Today, we carry our squares in our pockets. The agora has become an algorithm. The commons, once echoing with a cacophony of live voices, has fragmented into curated feeds and private comment sections. Words still flow, perhaps in greater quantity than ever before, but rarely do they gather. Rarely do they convene.
We speak, but are we heard?
It is tempting to idealize the past—to imagine the village green or the local newspaper as bastions of civility and dialogue—but the truth is more nuanced. Even in those spaces, voices were excluded. Women, people of colour, the poor, the dissenters—many had to fight to be heard. Still, the aspiration for a shared space was there. The very idea of the commons carried with it an ethic of responsibility. Speech was not just expression. It was contribution.
Now, in a world of hyper-individualised attention economies, we are trained to speak not to contribute, but to perform. The commons has not vanished entirely, but it has become haunted. Ghost towns of abandoned forums and disused comment sections litter the landscape, while the new plazas—Twitter-now-X, Instagram reels, TikTok trends—pulse with a different energy. It is not conversation but contagion. What spreads wins.
Language, in such a world, begins to warp. Words become signals, stripped of nuance, engineered for maximum velocity. A phrase once rich with cultural meaning is now a hashtag. Disagreement is flattened into a binary—agree or be algorithmically erased.
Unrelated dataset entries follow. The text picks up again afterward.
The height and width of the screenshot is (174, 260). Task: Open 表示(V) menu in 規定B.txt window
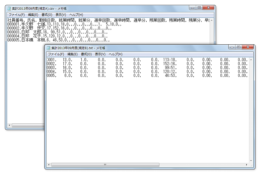(100, 54)
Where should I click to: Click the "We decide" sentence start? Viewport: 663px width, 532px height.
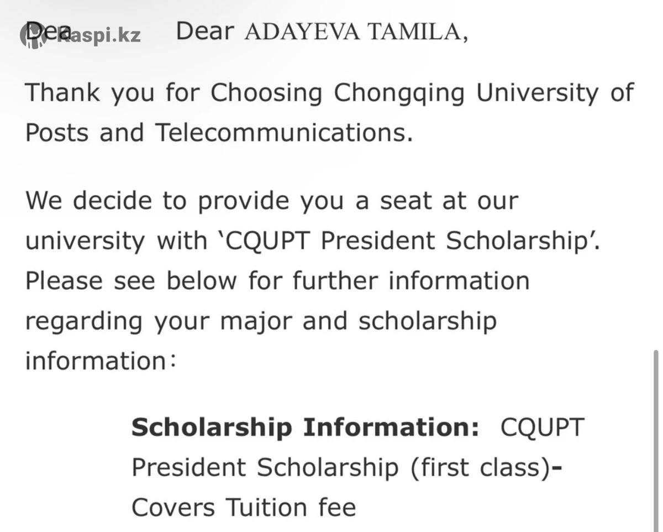pyautogui.click(x=90, y=201)
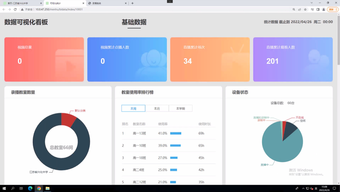This screenshot has height=192, width=340.
Task: Switch to the 录播系统 browser tab
Action: (105, 3)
The commons, once a place of cohabitation and contest, has become a marketplace of attention where ideas must sell themselves or vanish.
This is no small loss.
Because the commons was never just about location. It was about formation. It was where we learned how to speak and how to listen. It was where children overheard the debates of adults, where elders told stories that explained not only the world but our place within it. It was where a shared language could emerge—not uniform, but coherent enough to build bridges across difference.
When we lose the commons, we lose more than dialogue. We lose the slow formation of the civic imagination. We lose the mutual vulnerability of speaking with, not just at. And we lose the humility of being shaped by others, even as we seek to shape them.
But all is not lost.
There are signs—quiet, persistent—of a longing for something deeper. Book clubs, intentional communities, supper clubs, and storytelling circles are making a quiet return. Podcasts have, in a strange way, revived the long-form conversation. There are teachers gathering students not just to think critically but to speak generously. And in the liturgies of faith communities, there remains a rhythm of shared word and song that resists the logic of monetisation.
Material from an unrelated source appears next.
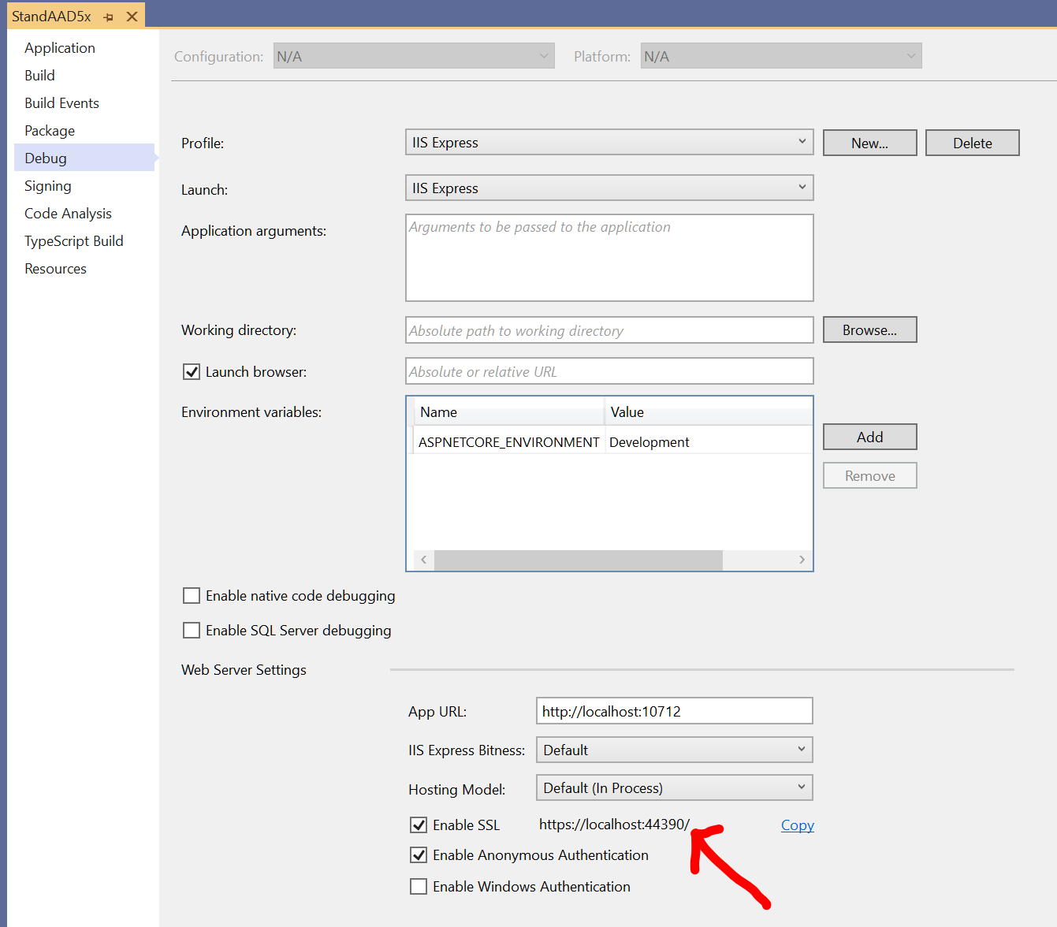Click the right scroll arrow in environment variables grid

[x=802, y=560]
Perhaps the new commons will not be found in one place, but in many small ones. Not a singular square, but a constellation of circles. Around kitchen tables, in community halls, beneath stained glass and on street corners, we might yet recover the art of slow speech and attentive presence.
It will take intention. It will mean choosing depth over speed, and dialogue over performance. It will mean asking not only what we want to say, but what kind of space our words create.
And so, a call to action:
Reclaim a commons, however small. Host a conversation without agenda. Read a poem aloud to a friend. Turn off the feed, and gather—two, three, or ten of you. Speak truth. Listen long. Let your language be a bridge and not a brand.
The commons is not gone.
It is waiting to be spoken into being once more.